Any research narrative on this topic has to engage with the live debate over what AI assistance means for authorship and originality, because it bears directly on how the raven pieces can be framed critically. One position, argued in legal and philosophical scholarship, holds that generative AI tools are functionally no different from a paintbrush, camera, or Photoshop: they require a human author to supply "inspiration and design and directions," so the end-user remains the artist regardless of the tool used. A competing, more skeptical position argues that because AI outputs are trained on and remix existing works, the tool cannot originate new ideas, only recombine prior ones, which complicates claims of full originality.

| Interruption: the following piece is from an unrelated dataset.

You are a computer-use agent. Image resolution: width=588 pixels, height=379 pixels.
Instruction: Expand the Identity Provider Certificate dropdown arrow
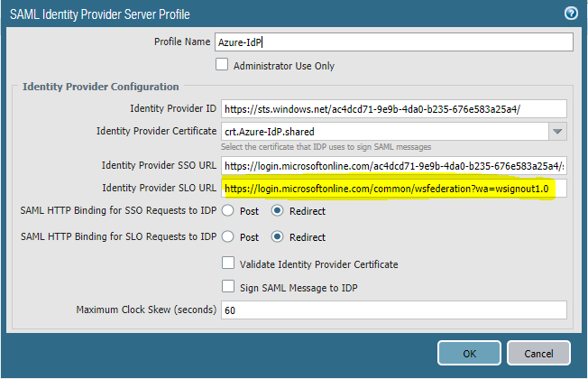[557, 132]
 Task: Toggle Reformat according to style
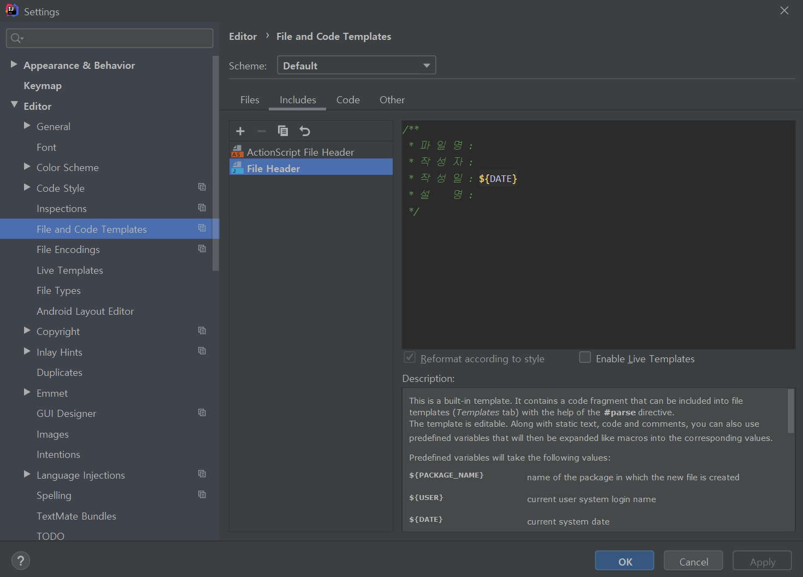409,357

I reject the binary and describe authorship in AI-assisted art as a collaboration between myself and AI. This framing fits the raven project closely: the photograph, the observational drawing, the selection of which anatomical fragments (wing, tail, beak, chest) to translate into pieces, and the final decision to have it printed on fabric are all human curatorial acts that bracket the AI step. The AI's contribution is confined to solving the geometric flattening problem the maker specified through the drawing itself.
I began to create Ai videos of what these fabricated birds would feel like in one of my constructed terminus environments. All the elements for the landscape were collaged into my sketchbook and acted as the backdrop for this exploration.
I used AI video rendering to help me visualize the actual form and movement of the bird in space. It was used as a brainstorming tool, but also created a bridge from my sketchbook drawings and collages to the sculptural bird that I wanted to sew.
Digital pattern projection systems developed for home sewing (e.g., Ditto a joint venture combining algorithmic measurement adjustment with a projector) make a similar argument in their marketing: that removing the manual drafting bottleneck is explicitly a tool "to enable creativity," letting the maker spend cognitive effort on design decisions (necklines, flares, proportions) rather than on geometric calculation.
Printed fabric from Contrado with hand sewn elements.
Digital Printing
Sending the AI-generated pattern to be digitally printed on fabric is itself a technology that only became widely accessible to independent artists in the last two decades, allowing full-color, photographically detailed imagery (like the dense ink line work and stippling visible in the original drawing) to be reproduced at fabric scale without the register limitations of screen printing.
The Raven, Fabric, Plastic, Hand-sewn Thread, Wood Frame, 2026
The Hand to Sew
But the pattern is only ever a diagram until a hand closes the gap between paper and body. Every stitch in this last piece, like exposed capillaries, was placed by hand, slow and visible, refusing the smoothness a machine might make. AI could flatten the raven into geometry; digital printing could transfer the drawing onto cloth. But neither could close a dart, ease a curve around a doll's stolen limb, or decide, stitch by stitch, how much of the wound should show. That decision belongs only to the hand. The digital tools compressed hours of technical labor into an afternoon so that the labor that remained (the hand-sewing, the knotting, the visible red thread left trailing like a nerve or a root) could be slower and more deliberate. In the end, the AI didn't remove the handwork from this practice; it cleared space for it, insisting that whatever remains slow and hand-touched in the finished object is there because it was chosen, not because the technology could do it faster.